I was really looking forward to this. Warren Ellis always has a unique take on genre heroics – even the Marvel ones like Secret Avengers and Secret Warriors. And Moon Knight was really good. But this is a real disappointment. This is more Pierce Brosnan James Bond than Daniel Craig. The opening scenes are good, like the opening sequence of Casino Royale. But it’s all downhill from there. A lot of bantering and no action. The secret agent comics have been updated by Greg Rucka in the 2000s (Queen Country) and Mark Millar more recently (The Secret Service). This James Bond is totally anachronistic. Licence to kill…this series.

(2 stars)

Deadpool #1

Story: Gerry Duggan

Art: Mike Hawthorne

Marvel Comics

Another week, another Deadpool #1. With the movie coming up, it would be stupid for Marvel not to milk this cash cow of the merc with the mouth. And it’s actually not too bad. Gerry Duggan keeps things fun and snappy and Mike Hawthorne’s art has a good flow, especially the first few pages of Deadpool fighting the White Fox. But Deadpool series has a way of ending and restarting. Just like the man himself. Read this while it’s still fun.

(3 stars)

Monstress #1

Story: Marjorie Liu

Art: Sana Takeda

Image Comics

This comic is ambitious. 66 pages of gorgeous art for a first issue. Manga style in American mainstream comics has never seen better days. Sana Takeda is definitely a talent to watch. I just wish Marjorie Liu’s writing was stronger to complement the art. Characterization and story flow are compromised by Liu’s agenda of writing a comic that deals with the themes of race and feminism. But as Adrian Tomine pointed out some years back, why do Asian Americans feel compelled to write a story about race?
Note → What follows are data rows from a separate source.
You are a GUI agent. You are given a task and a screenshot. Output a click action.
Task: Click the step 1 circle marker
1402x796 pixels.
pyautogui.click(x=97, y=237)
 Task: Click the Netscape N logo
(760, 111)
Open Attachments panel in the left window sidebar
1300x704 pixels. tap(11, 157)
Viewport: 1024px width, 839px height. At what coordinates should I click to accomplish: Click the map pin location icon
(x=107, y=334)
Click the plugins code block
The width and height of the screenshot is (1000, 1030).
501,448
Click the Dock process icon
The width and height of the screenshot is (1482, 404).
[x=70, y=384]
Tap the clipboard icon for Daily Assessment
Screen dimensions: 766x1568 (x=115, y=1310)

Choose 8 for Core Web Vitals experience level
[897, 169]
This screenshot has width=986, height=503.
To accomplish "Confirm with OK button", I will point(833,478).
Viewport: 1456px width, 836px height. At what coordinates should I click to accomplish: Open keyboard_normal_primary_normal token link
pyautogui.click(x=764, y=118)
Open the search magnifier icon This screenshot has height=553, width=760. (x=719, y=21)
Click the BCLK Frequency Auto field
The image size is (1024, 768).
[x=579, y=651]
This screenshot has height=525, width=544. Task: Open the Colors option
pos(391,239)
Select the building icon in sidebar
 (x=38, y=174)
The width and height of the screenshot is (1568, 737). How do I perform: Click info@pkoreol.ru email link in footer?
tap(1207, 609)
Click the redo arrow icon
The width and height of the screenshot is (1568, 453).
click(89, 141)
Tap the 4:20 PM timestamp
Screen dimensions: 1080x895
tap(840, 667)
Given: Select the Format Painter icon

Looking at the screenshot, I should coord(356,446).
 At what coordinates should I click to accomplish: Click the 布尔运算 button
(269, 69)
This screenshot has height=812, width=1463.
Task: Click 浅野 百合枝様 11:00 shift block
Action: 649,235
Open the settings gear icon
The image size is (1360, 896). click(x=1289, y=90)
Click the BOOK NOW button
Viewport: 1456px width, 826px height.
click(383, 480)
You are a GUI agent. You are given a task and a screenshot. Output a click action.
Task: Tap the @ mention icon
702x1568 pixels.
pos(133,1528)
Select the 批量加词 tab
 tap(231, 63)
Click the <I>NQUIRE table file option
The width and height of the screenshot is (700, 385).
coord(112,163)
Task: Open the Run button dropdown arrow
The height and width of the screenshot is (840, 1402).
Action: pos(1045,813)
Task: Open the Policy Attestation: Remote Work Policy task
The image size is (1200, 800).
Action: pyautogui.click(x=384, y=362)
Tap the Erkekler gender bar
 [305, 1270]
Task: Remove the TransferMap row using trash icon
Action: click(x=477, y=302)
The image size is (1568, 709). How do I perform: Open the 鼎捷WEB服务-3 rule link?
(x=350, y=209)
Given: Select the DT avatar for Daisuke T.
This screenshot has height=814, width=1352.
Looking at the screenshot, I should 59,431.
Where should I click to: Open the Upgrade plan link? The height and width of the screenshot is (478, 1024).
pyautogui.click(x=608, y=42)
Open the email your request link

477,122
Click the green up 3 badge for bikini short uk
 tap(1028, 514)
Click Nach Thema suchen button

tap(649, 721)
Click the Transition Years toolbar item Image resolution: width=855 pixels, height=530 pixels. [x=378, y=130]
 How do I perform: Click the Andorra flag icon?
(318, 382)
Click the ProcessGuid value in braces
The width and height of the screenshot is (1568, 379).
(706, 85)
What is wrong with just writing a good story regardless of whether the protagonist is a strong male or female character? If a man writes female characters well, he is complemented for it. But people don’t tell a female writer, oh you write male characters well, they are believable. Monstress has a lot of potential to be a strong fantasy title in the Image stable. Let’s hope Liu gets the heavy issues out of her system and just tell one heck of a good story.